For bilateral uncleared swaps, because EU and US rules for risk mitigation are essentially identical, CFTC staff plans to issue no-action relief. In this regard, the EU’s system of ‘equivalence’ can be applied to allow market participants to determine their own choice of rules.
For the trading-execution requirement, the CFTC plans to permit foreign boards of trade that have received direct access no-action relief to also list swap contracts for trading by direct access to avoid market and liquidity disruption.
As the markets and regulatory regimes continue to evolve, and in order to ensure a level playing field, promote participation in transparent markets, and promote market efficiency, the CFTC will extend appropriate time-limited transitional relief to certain EU-regulated multilateral trading facilities (MTFs), in the event that the CFTC’s trade execution requirement is triggered before March 15, 2014. Such relief would be available for MTFs that have multilateral trading schemes, a sufficient level of pre- and post-trade price transparency, non-discriminatory access by market participants, and an appropriate level of oversight. The CFTC staff will issue no-action letters to this effect. In addition, the CFTC will consult with the EC in giving consideration to extending regulatory relief to trading platforms that are subject to requirements that achieve regulatory outcomes that are comparable to those achieved by the requirements for SEFs. Both parties will in January 2014 assess progress.
We continue to work together on similar approaches to straight-through-processing and harmonized international rules on margins for uncleared swaps and have essentially identical processes with regard to adopting mandatory clearing obligations and regulating intra-group swaps/derivatives trades. We also share common goals of ensuring that the overseas guaranteed affiliates and branches of US and EU persons are not allowed to operate outside of important G-20 reforms.
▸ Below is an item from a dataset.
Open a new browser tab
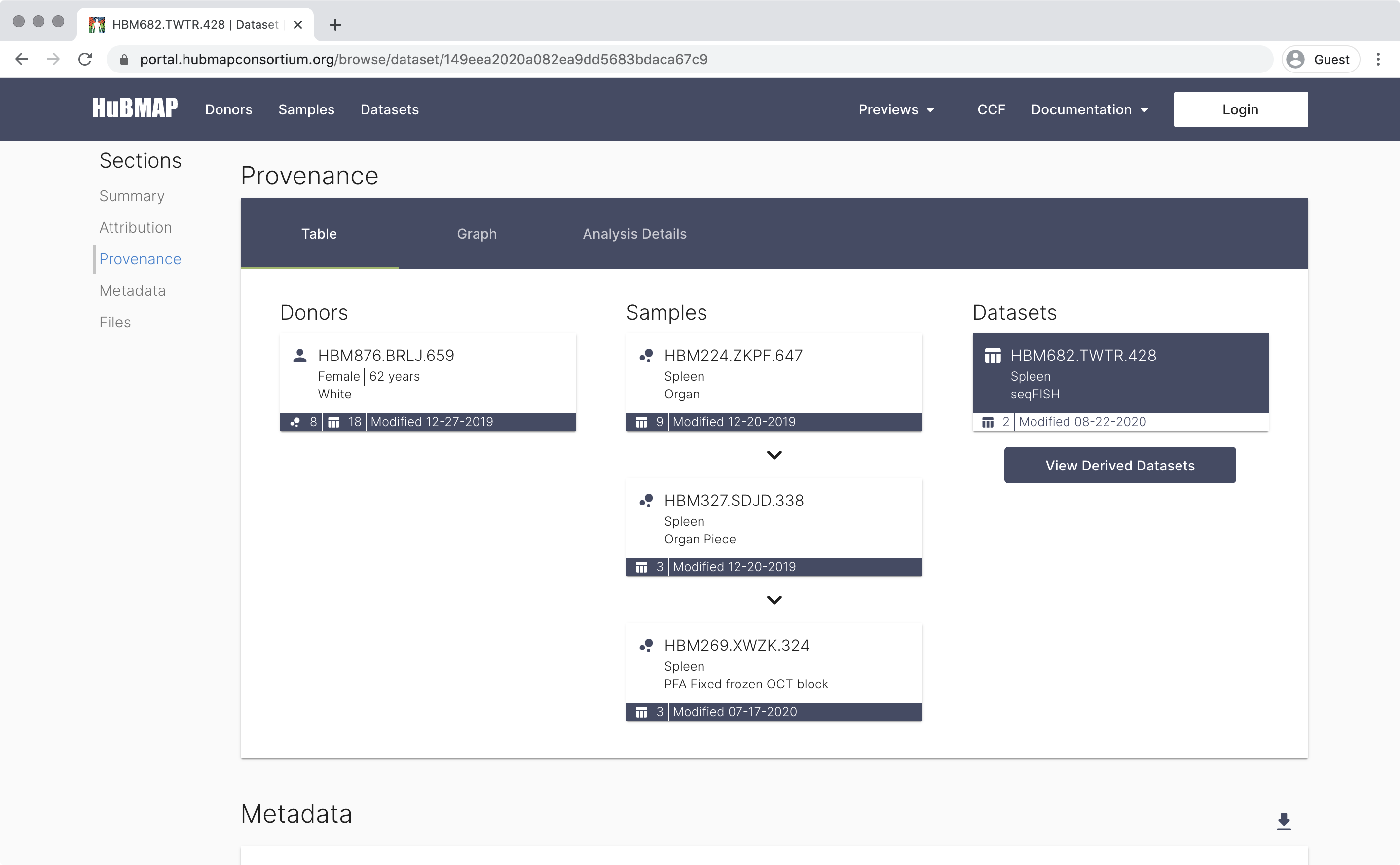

Our approaches for reporting to trade repositories are very similar and we will continue to work with each other to resolve remaining issues, such as consistent data fields, access to data, and other issues related to privacy, blocking, and secrecy laws. We will seek to resolve any material issues that may arise in line with the conclusions that may be drawn from discussions in international forums on this subject.
With respect to derivatives clearing organizations (DCOs) and central counterparties (CCPs), CFTC rules and the European Market Infrastructure Regulation are both based on international minimum standards. CCP initial margin coverage is the only key material difference and we will work together to reduce any regulatory arbitrage opportunities. We will endeavour to ensure that our DCOs/CCPs that have not yet been recognised or registered will be permitted to continue their business operations.
The EC, the European Securities and Markets Authority, and the CFTC believe it is important that jurisdictions and regulators should be able to defer to each other where this is justified by the respective quality and enforcement of regulations. Both sides aim to conclude these discussions as soon as possible, at which stage the substance of relevant relief as described herein will be reflected by the CFTC in its guidance relating to substituted compliance, as approved by its principals, while the EU equivalence decisions will have been in place, and where necessary, amended to reflect this partnership.
For the future, we have agreed to continue to work collaboratively and to consider any unforeseen implementation effects that might arise in the application of our respective rules.